§ **Exercise passage**

#####

Agent Memory System

Active Development

The memory system is actively being developed. The core storage and semantic search are working. Knowledge ingestion connectors and the full RAG pipeline are evolving.

Aether's memory system gives agents persistent, context-aware knowledge across task executions. Rather than starting each task from scratch, agents can remember past decisions, access project documentation, and search for relevant information via semantic similarity.

Architecture

┌────────────────────────────────────────────────────────┐
│                 Agent LLM Pipeline                      │
│   System Prompt + Injected Memories + Task Context      │
├────────────────────────┬───────────────────────────────┤
│    Memory Service      │    Semantic Search Service     │
│    Scoping & ACL       │    (application/memory/)       │
├────────────────────────┼───────────────────────────────┤
│                    Storage Layer                        │
│  ┌──────────────┐  ┌──────────────┐  ┌─────────────┐  │
│  │   pgvector   │  │  PostgreSQL  │  │    Redis    │  │
│  │  (semantic)  │  │  (long-term) │  │  (short-term│  │
│  └──────────────┘  └──────────────┘  └─────────────┘  │
├────────────────────────────────────────────────────────┤
│                 Ingestion Pipeline                      │
│  ┌────────────┐  ┌─────────────────────────────────┐  │
│  │ Confluence │  │  WikiJS · BookStack · HTML       │  │
│  │ (working)  │  │  (planned — see roadmap)        │  │
│  └────────────┘  └─────────────────────────────────┘  │
└────────────────────────────────────────────────────────┘

Memory Tiers

Tier	Storage	TTL	Status	Use Case
Short-term	Redis	Minutes to hours (configurable)	Working	Current task context, session state
Long-term	PostgreSQL	Persistent	Working	Agent memories, project decisions
Semantic search	pgvector	Persistent	Working	Find memories by meaning, not just keyword
Full-text search	PostgreSQL	Persistent	Working	Keyword-based memory search

Memory Scopes

Memories are scoped to control visibility and access:

Scope	Description	Accessible By
`task`	Specific task execution	That task only
`agent`	Specific agent across tasks	That agent
`project`	Specific project across agents	All agents on the project
`organizational`	Global	All agents, all projects

How Memory Is Used

Automatic Injection

When the LLM service processes a task, it automatically:

Runs semantic search over long-term memories using the task content as the query
Appends the most relevant memories to the agent's system prompt as context
The agent "remembers" without any explicit API calls

The number of memories injected is controlled by MEMORY_SEARCH_LIMIT (default: 10).

#####

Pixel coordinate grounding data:

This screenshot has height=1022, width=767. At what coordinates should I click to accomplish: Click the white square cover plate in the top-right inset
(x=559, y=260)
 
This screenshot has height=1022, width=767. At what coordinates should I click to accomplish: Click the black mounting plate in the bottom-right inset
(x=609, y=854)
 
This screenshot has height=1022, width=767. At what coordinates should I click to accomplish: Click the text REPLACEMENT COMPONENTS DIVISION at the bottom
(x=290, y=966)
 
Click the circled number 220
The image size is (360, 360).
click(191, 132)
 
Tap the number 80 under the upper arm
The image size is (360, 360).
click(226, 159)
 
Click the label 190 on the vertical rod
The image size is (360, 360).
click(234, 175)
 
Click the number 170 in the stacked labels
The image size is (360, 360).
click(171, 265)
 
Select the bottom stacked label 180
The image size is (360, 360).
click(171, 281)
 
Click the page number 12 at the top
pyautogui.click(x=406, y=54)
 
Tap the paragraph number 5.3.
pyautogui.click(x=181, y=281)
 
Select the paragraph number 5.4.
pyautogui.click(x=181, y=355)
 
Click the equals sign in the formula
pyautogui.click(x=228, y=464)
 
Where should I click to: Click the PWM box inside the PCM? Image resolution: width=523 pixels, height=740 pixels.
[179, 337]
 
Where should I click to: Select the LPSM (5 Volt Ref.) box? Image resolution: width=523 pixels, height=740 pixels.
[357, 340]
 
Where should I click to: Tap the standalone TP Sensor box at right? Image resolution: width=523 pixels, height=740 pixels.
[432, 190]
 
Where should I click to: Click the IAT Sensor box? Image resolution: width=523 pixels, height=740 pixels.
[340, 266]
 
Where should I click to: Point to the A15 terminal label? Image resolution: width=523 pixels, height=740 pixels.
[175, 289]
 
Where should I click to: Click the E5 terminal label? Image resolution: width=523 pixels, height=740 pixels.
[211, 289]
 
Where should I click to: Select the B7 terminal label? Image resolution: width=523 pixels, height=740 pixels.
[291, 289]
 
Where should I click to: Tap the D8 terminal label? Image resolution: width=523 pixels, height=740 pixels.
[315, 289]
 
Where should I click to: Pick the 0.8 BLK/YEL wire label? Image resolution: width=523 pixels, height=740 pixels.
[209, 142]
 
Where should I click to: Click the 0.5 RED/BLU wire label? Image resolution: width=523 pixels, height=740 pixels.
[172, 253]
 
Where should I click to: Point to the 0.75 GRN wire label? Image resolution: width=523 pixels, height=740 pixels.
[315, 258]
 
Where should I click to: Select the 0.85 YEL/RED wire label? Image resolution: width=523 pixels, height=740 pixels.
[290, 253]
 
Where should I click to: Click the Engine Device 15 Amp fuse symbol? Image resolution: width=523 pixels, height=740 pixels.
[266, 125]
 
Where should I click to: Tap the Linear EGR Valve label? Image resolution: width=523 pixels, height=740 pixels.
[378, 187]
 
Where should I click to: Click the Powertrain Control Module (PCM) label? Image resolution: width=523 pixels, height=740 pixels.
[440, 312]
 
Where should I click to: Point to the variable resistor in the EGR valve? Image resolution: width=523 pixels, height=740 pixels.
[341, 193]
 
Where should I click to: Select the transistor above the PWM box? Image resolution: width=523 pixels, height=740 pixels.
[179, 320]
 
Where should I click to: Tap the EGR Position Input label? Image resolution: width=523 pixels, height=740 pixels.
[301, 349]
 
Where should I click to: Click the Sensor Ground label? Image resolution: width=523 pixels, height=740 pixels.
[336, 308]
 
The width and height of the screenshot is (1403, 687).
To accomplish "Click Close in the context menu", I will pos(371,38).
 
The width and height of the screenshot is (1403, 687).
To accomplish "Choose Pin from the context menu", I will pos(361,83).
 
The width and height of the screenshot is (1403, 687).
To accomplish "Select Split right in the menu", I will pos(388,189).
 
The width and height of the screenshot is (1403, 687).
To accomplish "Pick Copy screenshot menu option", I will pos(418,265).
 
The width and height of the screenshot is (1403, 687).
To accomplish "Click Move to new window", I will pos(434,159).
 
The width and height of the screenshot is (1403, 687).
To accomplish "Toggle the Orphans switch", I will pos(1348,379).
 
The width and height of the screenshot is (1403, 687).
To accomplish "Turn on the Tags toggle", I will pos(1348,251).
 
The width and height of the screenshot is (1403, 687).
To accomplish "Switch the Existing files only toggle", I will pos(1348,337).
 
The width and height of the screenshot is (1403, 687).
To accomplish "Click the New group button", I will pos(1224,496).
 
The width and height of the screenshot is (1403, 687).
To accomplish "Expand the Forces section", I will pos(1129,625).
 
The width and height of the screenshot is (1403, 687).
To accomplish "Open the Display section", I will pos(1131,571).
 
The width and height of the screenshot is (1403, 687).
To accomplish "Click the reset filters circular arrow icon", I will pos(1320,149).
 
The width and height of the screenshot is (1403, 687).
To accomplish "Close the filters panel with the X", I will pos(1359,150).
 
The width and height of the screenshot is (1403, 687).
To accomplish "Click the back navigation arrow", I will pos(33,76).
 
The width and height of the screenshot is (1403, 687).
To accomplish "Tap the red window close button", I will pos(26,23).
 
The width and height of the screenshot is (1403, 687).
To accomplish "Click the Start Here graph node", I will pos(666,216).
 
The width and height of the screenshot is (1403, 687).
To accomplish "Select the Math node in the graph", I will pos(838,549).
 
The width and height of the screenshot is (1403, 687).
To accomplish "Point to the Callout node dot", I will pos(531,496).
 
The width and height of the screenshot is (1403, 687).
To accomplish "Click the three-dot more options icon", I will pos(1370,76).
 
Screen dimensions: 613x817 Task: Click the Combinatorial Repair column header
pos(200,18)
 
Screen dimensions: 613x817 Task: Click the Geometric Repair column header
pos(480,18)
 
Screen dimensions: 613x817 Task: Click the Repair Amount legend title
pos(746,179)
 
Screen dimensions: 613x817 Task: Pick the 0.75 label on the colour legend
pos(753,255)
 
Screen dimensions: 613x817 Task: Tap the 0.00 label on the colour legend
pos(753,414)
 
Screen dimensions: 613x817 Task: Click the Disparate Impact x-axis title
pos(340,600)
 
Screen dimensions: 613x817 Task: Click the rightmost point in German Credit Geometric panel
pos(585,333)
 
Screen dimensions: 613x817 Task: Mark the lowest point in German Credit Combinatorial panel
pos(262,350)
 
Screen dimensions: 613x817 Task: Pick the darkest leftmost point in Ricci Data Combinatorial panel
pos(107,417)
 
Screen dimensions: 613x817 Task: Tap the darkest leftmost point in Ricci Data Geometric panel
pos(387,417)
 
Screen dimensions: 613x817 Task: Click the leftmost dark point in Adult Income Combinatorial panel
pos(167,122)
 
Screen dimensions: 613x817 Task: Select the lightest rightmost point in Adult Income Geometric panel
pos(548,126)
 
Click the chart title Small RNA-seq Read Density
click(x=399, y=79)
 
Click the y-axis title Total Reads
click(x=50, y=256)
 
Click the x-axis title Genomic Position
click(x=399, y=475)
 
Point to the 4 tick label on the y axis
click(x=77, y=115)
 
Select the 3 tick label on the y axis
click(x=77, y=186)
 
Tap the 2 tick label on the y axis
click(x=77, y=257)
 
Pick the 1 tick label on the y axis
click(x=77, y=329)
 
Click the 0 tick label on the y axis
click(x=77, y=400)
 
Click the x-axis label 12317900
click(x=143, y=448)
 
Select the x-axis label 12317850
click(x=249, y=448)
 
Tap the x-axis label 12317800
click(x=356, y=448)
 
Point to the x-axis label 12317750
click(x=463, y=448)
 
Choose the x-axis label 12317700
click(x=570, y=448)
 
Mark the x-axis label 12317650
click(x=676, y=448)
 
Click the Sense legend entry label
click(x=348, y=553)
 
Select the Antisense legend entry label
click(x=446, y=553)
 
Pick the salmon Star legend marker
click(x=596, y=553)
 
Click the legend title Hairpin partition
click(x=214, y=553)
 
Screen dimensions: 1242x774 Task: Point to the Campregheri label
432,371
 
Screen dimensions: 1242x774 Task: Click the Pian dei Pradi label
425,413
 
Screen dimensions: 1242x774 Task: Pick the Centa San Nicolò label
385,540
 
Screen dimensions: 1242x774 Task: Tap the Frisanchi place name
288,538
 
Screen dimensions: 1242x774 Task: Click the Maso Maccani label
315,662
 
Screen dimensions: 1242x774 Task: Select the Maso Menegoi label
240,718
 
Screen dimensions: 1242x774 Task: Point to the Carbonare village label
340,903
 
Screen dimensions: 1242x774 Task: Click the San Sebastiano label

#####

§ **Exercise requirements**
1: Using the agent memory system text, decide whether each statement agrees with it: (a) The knowledge ingestion connectors are finished. (b) Agents must make explicit API calls to get their memories. (c) By default, up to 10 memories are injected. Answer yes or no for each, quoting the words of the text that decide it.
2: Extend the agent memory system text, starting after its sentence about MEMORY_SEARCH_LIMIT.

§ **Answer set**
1:
(a) No: "Knowledge ingestion connectors and the full RAG pipeline are evolving."
(b) No: "without any explicit API calls"
(c) Yes: "The number of memories injected is controlled by MEMORY_SEARCH_LIMIT (default: 10)."

2:
Agent-Driven Memory

External agents (via gRPC) and internal processing can explicitly store memories:

// Store a decision for later
client.MemoryStore(ctx, &pb.MemoryStoreRequest{
    SessionId: sessionID,
    Key:       "auth-decision-q1-2026",
    Content:   "Chose JWT with 15-minute expiry and HttpOnly refresh cookies",
    Scope:     pb.MemoryScope_PROJECT,
})

// Retrieve later
mem, _ := client.MemoryRetrieve(ctx, &pb.MemoryRetrieveRequest{
    SessionId: sessionID,
    Key:       "auth-decision-q1-2026",
})

REST API

Semantic Search

Search memories using natural language:

bash

curl -X POST http://localhost:8000/api/memory/search \
  -H "Content-Type: application/json" \
  -d '{
    "query": "authentication implementation decisions",
    "agent_id": "ta_leo",
    "limit": 5
  }'

json

[
  {
    "key": "auth-decision-q1-2026",
    "content": "Chose JWT with 15-minute expiry...",
    "similarity": 0.92,
    "scope": "project",
    "created_at": "2026-01-15T10:00:00Z"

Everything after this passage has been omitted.